▶ **What to work on**
Look below for the line containing "This screenshot has height=254, width=275.", then write out that line and every line after it to the end, exactly, minus the pictures.

(Available records begins)

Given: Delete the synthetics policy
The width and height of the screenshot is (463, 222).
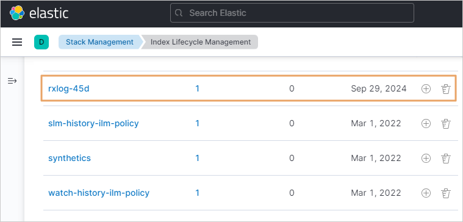Looking at the screenshot, I should 445,158.
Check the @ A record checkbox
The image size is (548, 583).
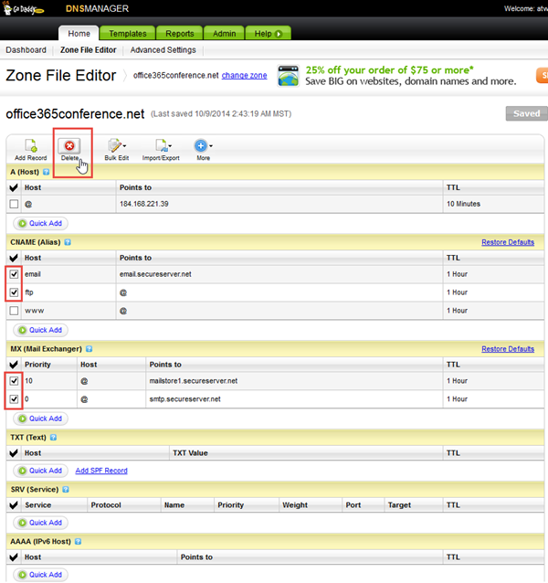tap(14, 204)
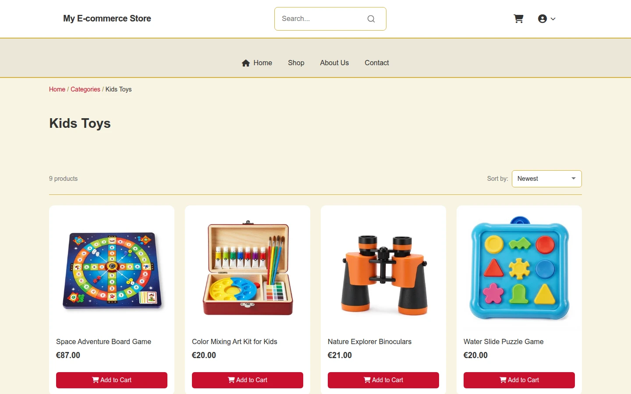The height and width of the screenshot is (394, 631).
Task: Add Nature Explorer Binoculars to cart
Action: click(383, 380)
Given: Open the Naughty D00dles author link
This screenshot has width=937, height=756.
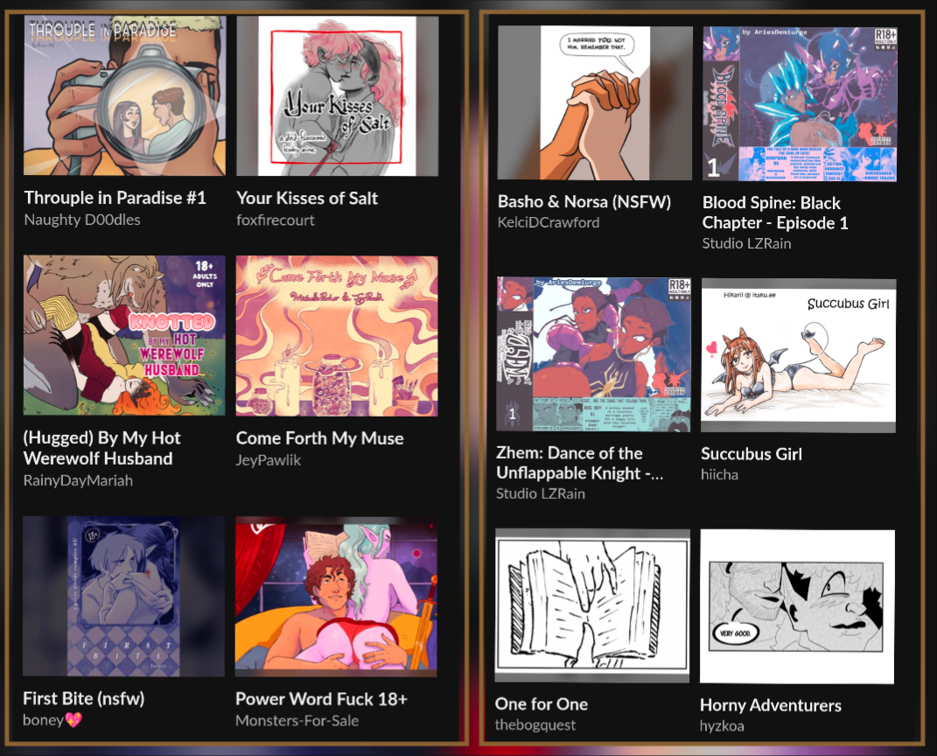Looking at the screenshot, I should [82, 220].
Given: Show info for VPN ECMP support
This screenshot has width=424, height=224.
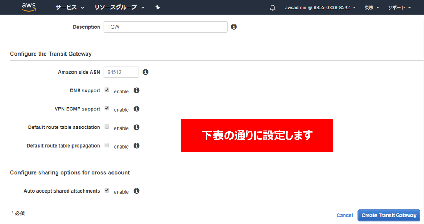Looking at the screenshot, I should pos(137,109).
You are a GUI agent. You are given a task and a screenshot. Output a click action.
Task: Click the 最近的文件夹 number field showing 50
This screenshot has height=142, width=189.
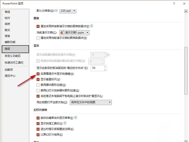click(x=96, y=68)

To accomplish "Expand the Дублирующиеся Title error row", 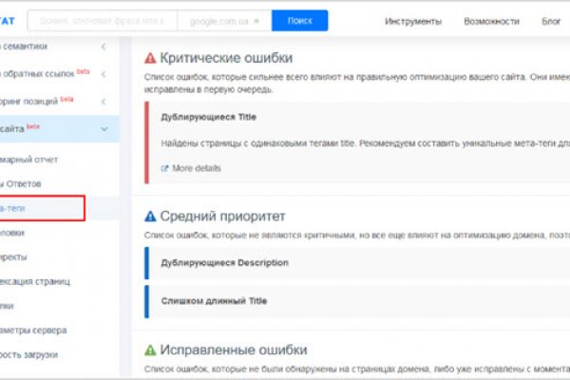I will tap(208, 117).
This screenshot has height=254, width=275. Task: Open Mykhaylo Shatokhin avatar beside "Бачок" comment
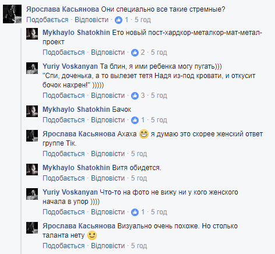coord(32,111)
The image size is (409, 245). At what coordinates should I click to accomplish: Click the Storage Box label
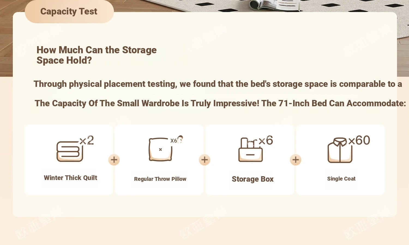252,179
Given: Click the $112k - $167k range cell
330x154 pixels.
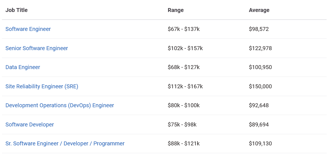Looking at the screenshot, I should [x=185, y=86].
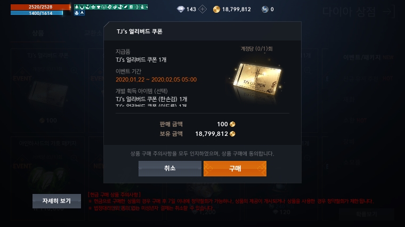Click the blue M mileage icon

click(x=265, y=9)
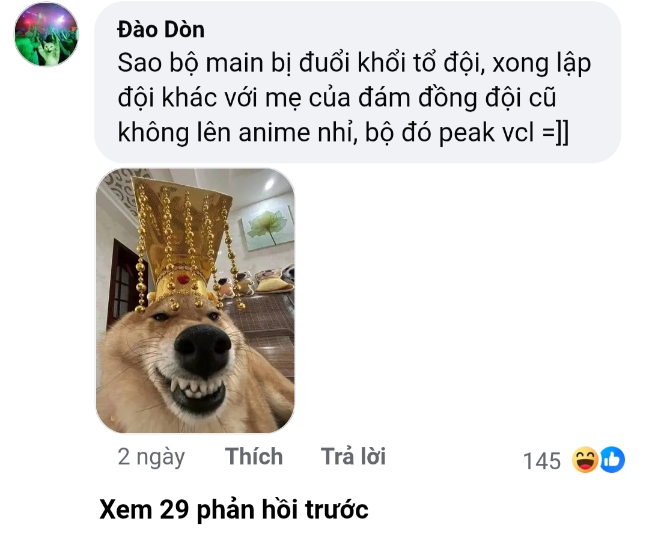This screenshot has width=649, height=539.
Task: Expand Xem 29 phản hồi trước replies
Action: click(234, 509)
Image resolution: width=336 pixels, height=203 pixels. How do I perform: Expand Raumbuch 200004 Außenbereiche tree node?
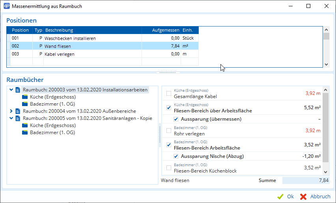(x=11, y=111)
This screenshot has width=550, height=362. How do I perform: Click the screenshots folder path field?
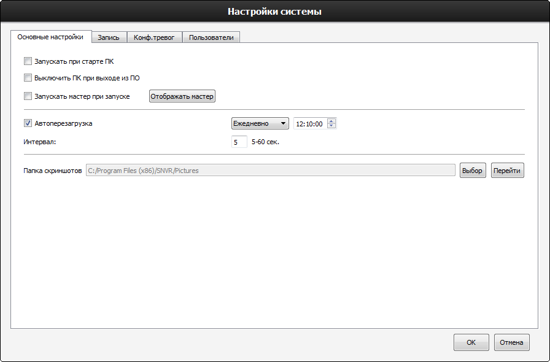(x=271, y=171)
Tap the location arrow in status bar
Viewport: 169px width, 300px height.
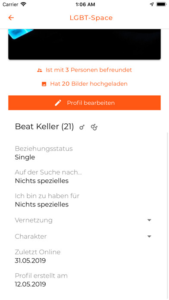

(Available records ends)

▶ **Exercise output**
This screenshot has height=254, width=275. Task: Open Mykhaylo Shatokhin avatar beside "Бачок" comment
coord(32,111)
The image size is (409, 245). At what coordinates should I click to accomplish: Click the Storage Box label
252,179
Given: Click the $112k - $167k range cell
330x154 pixels.
Looking at the screenshot, I should [x=185, y=86].
Click the blue M mileage icon

click(x=265, y=9)
This screenshot has width=649, height=539.
Task: Expand Xem 29 phản hồi trước replies
Action: click(234, 509)
Image resolution: width=336 pixels, height=203 pixels. How do I perform: Expand Raumbuch 200004 Außenbereiche tree node?
(x=11, y=111)
This screenshot has width=550, height=362. How do I perform: Click the screenshots folder path field?
(x=271, y=171)
Tap the location arrow in status bar
Viewport: 169px width, 300px height.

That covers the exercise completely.